AL FINAL LA PAGARÁN LOS FUNCIONARIOS


LA AZOTEA

AL FINAL LA PAGARÁN LOS FUNCIONARIOS

Me refiero al proyecto de referéndum independentista y a la guerra jurídica que mantiene el Gobierno y la Generalitat. Está claro que las decisiones políticas, o jurídicas, las llevan a cabo funcionarios. Por eso todo depende de su obediencia a las disposiciones de unos y otros. También está claro que el funcionario se debe en primer término a la legalidad sobre la que se fundamenta el acceso a su plaza: acceso que no tiene nada que ver con una empresa privada, sino que en la función pública se “gana” la plaza “en propiedad” mediante la correspondiente oposición, y salvo desobediencia a la Ley (ahí vamos) no corre el riesgo de perderla. Por eso, desde mi punto de vista, la Generalitat lo tiene un tanto crudo, ya que salvo que se sea un “militante de la causa” ningún funcionario querrá arriesgar el pan de sus hijos por decisiones de sus jefes. Estos sí, son cargos políticos, es decir, de confianza, es decir totalmente circunstanciales y… prescindibles (por elecciones o por decisión judicial).

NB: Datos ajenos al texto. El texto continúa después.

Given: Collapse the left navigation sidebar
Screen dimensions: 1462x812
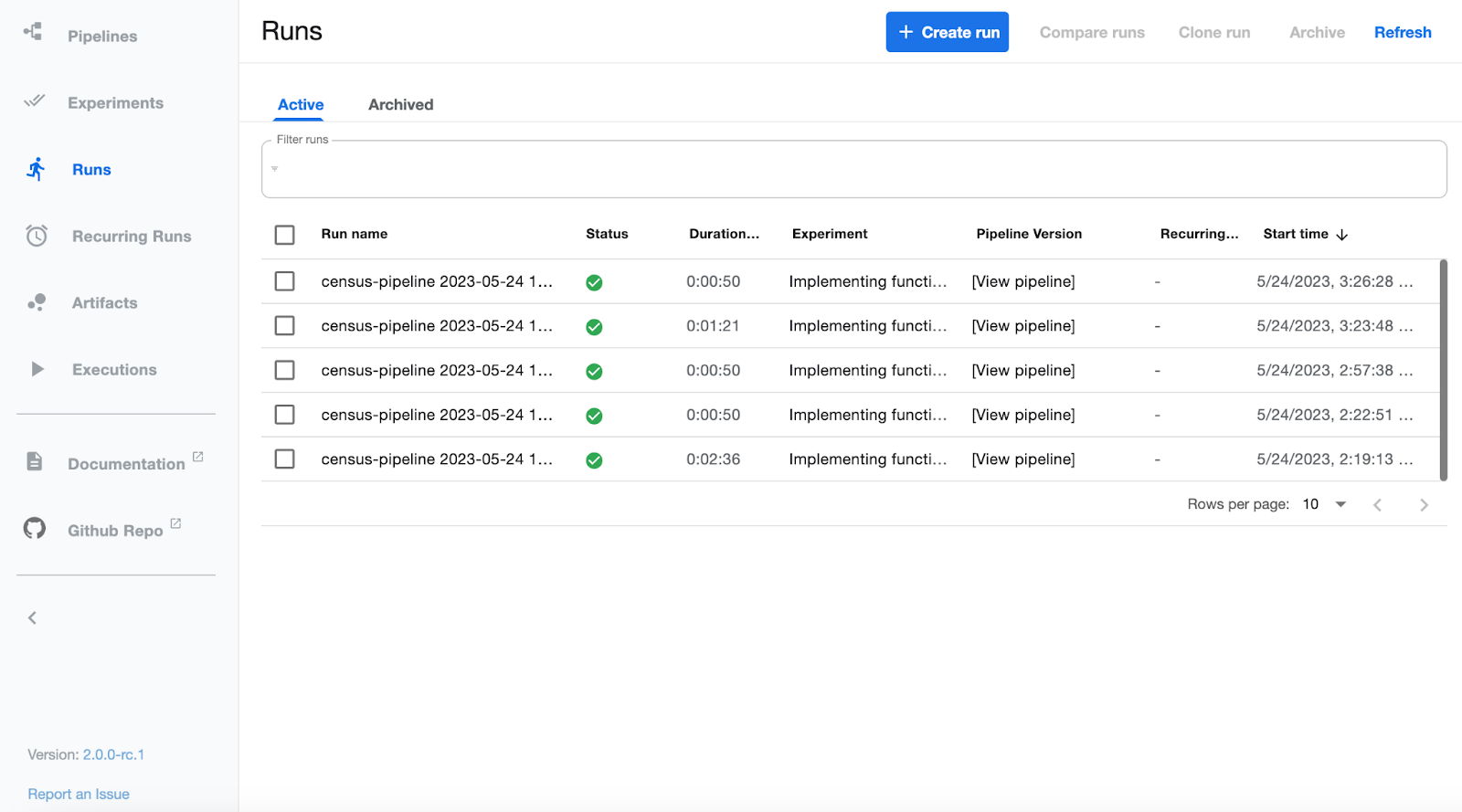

Lo lamentable es que se haya llegado (o se llegue) a esta situación, en que unos funcionarios (los interventores, los policías autonómicos o los directores de los Colegios a los que se reclame su colaboración para celebrar el referendum), si nadie lo remedia, se verán obligados a decidir a quién obedecen, exponiéndose a las consecuencias de la decisión que tomen, según el resultado que salga. Desde mi punto de vista, creo que los gobernantes actuales de la Generalitat no han generado más que división social en Cataluña, metiéndonos de paso a todos en un conflicto como los que históricamente han asolado España (¡y que viva Cartagena!).

En fin, en este aspecto estoy de acuerdo con la idea de que la soberanía reside en el pueblo español, y en lo que a mí respecta no veo la razón para renunciar a mi trozo. Por eso tampoco estoy de acuerdo en plurinacionalidades basadas en una lengua vernácula (como tenemos tantos), o en costumbres propias (como si los demás no tuviésemos), y formadas por quienes circunstancialmente viven en este momento en Cataluña, como podrían no hacerlo mañana.

¿Cuántos catalanes de origen, pero no residentes, no podrán votar si el referéndum se lleva a cabo, aunque quisieran, y a la inversa…?

Dicho esto, también creo que el Gobierno actual debería haber hecho algo más en todos estos años por arreglar la situación. Quizá simplemente haciendo que se “note” la presencia del Estado en las diferentes comunidades y territorios. Todos recordaremos los carteles de “Obra financiada con fondos europeos”. Es un ejemplo, pero creo que los servicios que financia y paga el Estado, o ayuda a pagar (como por ejemplo las medicinas de los jubilados catalanes) deben ser puestas de manifiesto. Además de un poco más de mano izquierda y “afecto”, recalcando las cosas que nos unen.

Para finalizar, se me ocurren algunas pro- puestas para desbloquear la situación. Qué tal un referéndum en toda España con dos preguntas. La primera: ¿Desea que Cataluña sea un Estado independiente? Y la segunda: ¿En caso de que Cataluña se constituya en un Estado independiente desea que forme parte de la Unión Europea? Y luego, con el resultado, en toda España, que tomen/tomemos decisiones.

POSDATA. Me sorprende que cuando todo el mundo se escandaliza con la corrupción y el fraude, cuando estos tocan el mundo del fútbol, tal como reflejan los problemas de conocidos futbolistas y clubs de fútbol con Hacienda, por no hablar de los del presidente de su federación con la justicia, parece que todos miramos hacia otro lado, cuando no se justifican o se atribuyen a persecuciones de (jueces) aficionados rivales. Por no hablar del escándalo que supo- nen las cifras que se manejan en esos ámbitos (sueldos, fichajes, regalías), en comparación con otros más productivos socialmente. Por poner un ejemplo, el dinero que se invierte en ciencia y tecnología o si se quiere el sueldo que se le paga a un científico. Seguramente será cosa de que el fútbol es algo más que un negocio (más que un club, el sentimiento de la hinchada, la mareona, etc.) pero también pienso que esta diferente vara de medir es la que alimenta precisamente ese sistema. Y todos somos culpables.